Format the lines below as a JSON list of strings, one string per line, skipping any blank lines.

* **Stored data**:
— BEGIN —

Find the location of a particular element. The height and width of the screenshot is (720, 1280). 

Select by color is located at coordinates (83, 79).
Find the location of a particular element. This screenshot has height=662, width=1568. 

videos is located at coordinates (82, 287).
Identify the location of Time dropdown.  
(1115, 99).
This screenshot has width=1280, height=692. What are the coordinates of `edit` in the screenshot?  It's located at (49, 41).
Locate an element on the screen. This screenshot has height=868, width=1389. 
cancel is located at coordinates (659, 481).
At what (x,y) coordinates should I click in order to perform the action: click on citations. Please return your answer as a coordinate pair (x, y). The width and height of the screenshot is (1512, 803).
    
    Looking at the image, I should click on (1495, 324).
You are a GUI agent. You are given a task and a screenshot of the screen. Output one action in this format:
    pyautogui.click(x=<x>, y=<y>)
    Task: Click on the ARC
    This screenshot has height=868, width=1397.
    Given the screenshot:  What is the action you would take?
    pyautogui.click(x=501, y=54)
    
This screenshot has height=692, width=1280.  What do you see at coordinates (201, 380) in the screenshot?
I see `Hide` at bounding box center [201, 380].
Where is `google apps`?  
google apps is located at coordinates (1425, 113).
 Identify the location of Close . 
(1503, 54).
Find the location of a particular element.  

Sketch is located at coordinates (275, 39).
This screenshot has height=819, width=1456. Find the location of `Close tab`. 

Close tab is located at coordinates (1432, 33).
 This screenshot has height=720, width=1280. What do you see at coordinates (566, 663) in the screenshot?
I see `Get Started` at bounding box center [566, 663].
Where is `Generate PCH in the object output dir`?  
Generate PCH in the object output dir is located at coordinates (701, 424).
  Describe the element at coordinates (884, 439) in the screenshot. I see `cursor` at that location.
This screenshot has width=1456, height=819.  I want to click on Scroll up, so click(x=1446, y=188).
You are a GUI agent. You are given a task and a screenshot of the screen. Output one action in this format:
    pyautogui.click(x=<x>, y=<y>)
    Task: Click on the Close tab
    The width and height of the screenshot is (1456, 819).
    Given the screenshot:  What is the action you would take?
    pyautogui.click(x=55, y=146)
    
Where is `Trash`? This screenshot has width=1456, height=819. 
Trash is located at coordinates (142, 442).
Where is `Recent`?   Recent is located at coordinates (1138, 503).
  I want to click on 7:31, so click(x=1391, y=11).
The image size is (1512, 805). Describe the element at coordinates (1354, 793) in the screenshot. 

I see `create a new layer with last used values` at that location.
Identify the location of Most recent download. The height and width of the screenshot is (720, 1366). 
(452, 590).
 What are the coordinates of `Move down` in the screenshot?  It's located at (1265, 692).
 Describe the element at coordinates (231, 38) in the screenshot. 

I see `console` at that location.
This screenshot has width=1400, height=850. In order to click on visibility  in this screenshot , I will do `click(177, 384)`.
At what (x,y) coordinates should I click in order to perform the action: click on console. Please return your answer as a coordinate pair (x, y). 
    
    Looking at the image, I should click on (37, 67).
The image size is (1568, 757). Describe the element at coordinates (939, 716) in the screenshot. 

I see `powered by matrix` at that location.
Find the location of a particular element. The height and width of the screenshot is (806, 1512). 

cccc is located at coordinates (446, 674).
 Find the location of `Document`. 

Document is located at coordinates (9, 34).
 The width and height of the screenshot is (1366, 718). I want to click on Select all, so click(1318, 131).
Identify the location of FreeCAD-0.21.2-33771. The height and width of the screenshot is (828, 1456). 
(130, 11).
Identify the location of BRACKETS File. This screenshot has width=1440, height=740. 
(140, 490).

— END —

* **Answer to the problem**:
[
  "Find the location of a particular element. The height and width of the screenshot is (720, 1280). ",
  "Select by color is located at coordinates (83, 79).",
  "Find the location of a particular element. This screenshot has height=662, width=1568. ",
  "videos is located at coordinates (82, 287).",
  "Identify the location of Time dropdown.  ",
  "(1115, 99).",
  "This screenshot has width=1280, height=692. What are the coordinates of `edit` in the screenshot?  It's located at (49, 41).",
  "Locate an element on the screen. This screenshot has height=868, width=1389. ",
  "cancel is located at coordinates (659, 481).",
  "At what (x,y) coordinates should I click in order to perform the action: click on citations. Please return your answer as a coordinate pair (x, y). The width and height of the screenshot is (1512, 803).",
  "    Looking at the image, I should click on (1495, 324).",
  "You are a GUI agent. You are given a task and a screenshot of the screen. Output one action in this format:",
  "    pyautogui.click(x=<x>, y=<y>)",
  "    Task: Click on the ARC",
  "    This screenshot has height=868, width=1397.",
  "    Given the screenshot:  What is the action you would take?",
  "    pyautogui.click(x=501, y=54)",
  "This screenshot has height=692, width=1280.  What do you see at coordinates (201, 380) in the screenshot?",
  "I see `Hide` at bounding box center [201, 380].",
  "Where is `google apps`?  ",
  "google apps is located at coordinates (1425, 113).",
  " Identify the location of Close . ",
  "(1503, 54).",
  "Find the location of a particular element.  ",
  "Sketch is located at coordinates (275, 39).",
  "This screenshot has height=819, width=1456. Find the location of `Close tab`. ",
  "Close tab is located at coordinates (1432, 33).",
  " This screenshot has height=720, width=1280. What do you see at coordinates (566, 663) in the screenshot?",
  "I see `Get Started` at bounding box center [566, 663].",
  "Where is `Generate PCH in the object output dir`?  ",
  "Generate PCH in the object output dir is located at coordinates (701, 424).",
  "  Describe the element at coordinates (884, 439) in the screenshot. I see `cursor` at that location.",
  "This screenshot has width=1456, height=819.  I want to click on Scroll up, so click(x=1446, y=188).",
  "You are a GUI agent. You are given a task and a screenshot of the screen. Output one action in this format:",
  "    pyautogui.click(x=<x>, y=<y>)",
  "    Task: Click on the Close tab",
  "    The width and height of the screenshot is (1456, 819).",
  "    Given the screenshot:  What is the action you would take?",
  "    pyautogui.click(x=55, y=146)",
  "Where is `Trash`? This screenshot has width=1456, height=819. ",
  "Trash is located at coordinates (142, 442).",
  "Where is `Recent`?   Recent is located at coordinates (1138, 503).",
  "  I want to click on 7:31, so click(x=1391, y=11).",
  "The image size is (1512, 805). Describe the element at coordinates (1354, 793) in the screenshot. ",
  "I see `create a new layer with last used values` at that location.",
  "Identify the location of Most recent download. The height and width of the screenshot is (720, 1366). ",
  "(452, 590).",
  " What are the coordinates of `Move down` in the screenshot?  It's located at (1265, 692).",
  " Describe the element at coordinates (231, 38) in the screenshot. ",
  "I see `console` at that location.",
  "This screenshot has width=1400, height=850. In order to click on visibility  in this screenshot , I will do `click(177, 384)`.",
  "At what (x,y) coordinates should I click in order to perform the action: click on console. Please return your answer as a coordinate pair (x, y). ",
  "    Looking at the image, I should click on (37, 67).",
  "The image size is (1568, 757). Describe the element at coordinates (939, 716) in the screenshot. ",
  "I see `powered by matrix` at that location.",
  "Find the location of a particular element. The height and width of the screenshot is (806, 1512). ",
  "cccc is located at coordinates (446, 674).",
  " Find the location of `Document`. ",
  "Document is located at coordinates (9, 34).",
  " The width and height of the screenshot is (1366, 718). I want to click on Select all, so click(1318, 131).",
  "Identify the location of FreeCAD-0.21.2-33771. The height and width of the screenshot is (828, 1456). ",
  "(130, 11).",
  "Identify the location of BRACKETS File. This screenshot has width=1440, height=740. ",
  "(140, 490)."
]